• [Action item] Every line of the material that includes the word "agent" is to be shown.

• [Given data]
┄┄┄┄┄┄┄┄┄┄┄┄┄┄┄┄┄┄┄┄
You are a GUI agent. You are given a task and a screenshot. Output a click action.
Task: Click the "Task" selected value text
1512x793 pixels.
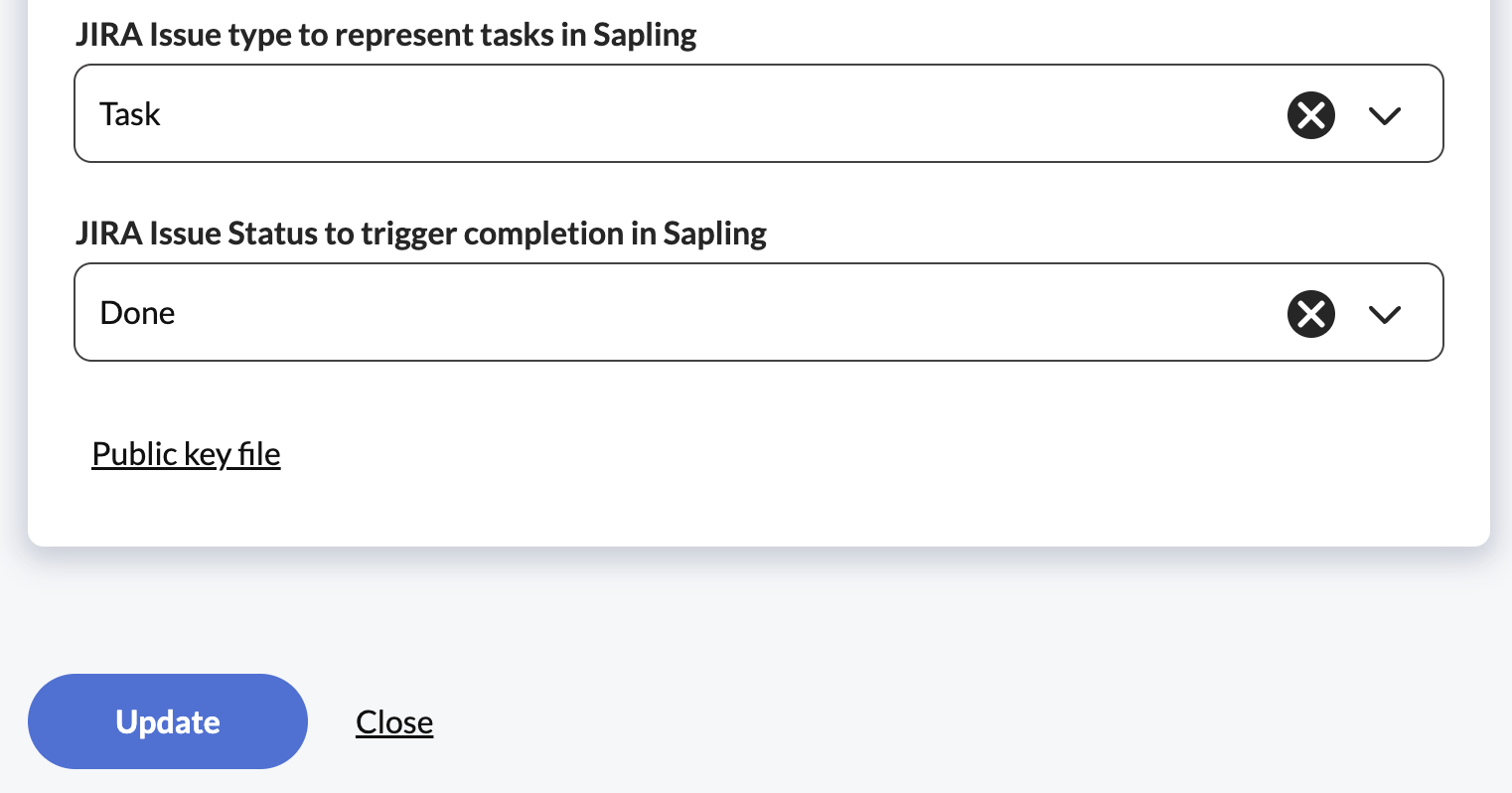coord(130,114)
┄┄┄┄┄┄┄┄┄┄┄┄┄┄┄┄┄┄┄┄
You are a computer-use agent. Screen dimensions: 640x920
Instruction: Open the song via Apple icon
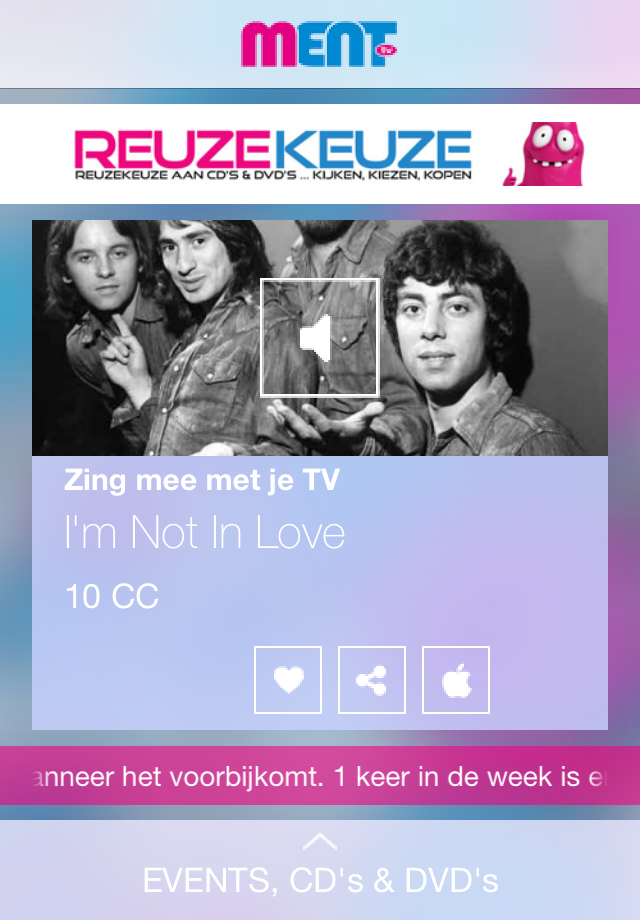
┄┄┄┄┄┄┄┄┄┄┄┄┄┄┄┄┄┄┄┄
• [Exercise output]
You are a GUI agent. You are given a task and a screenshot. Output a click action.
You are a computer-use agent. Screen dimensions: 640x920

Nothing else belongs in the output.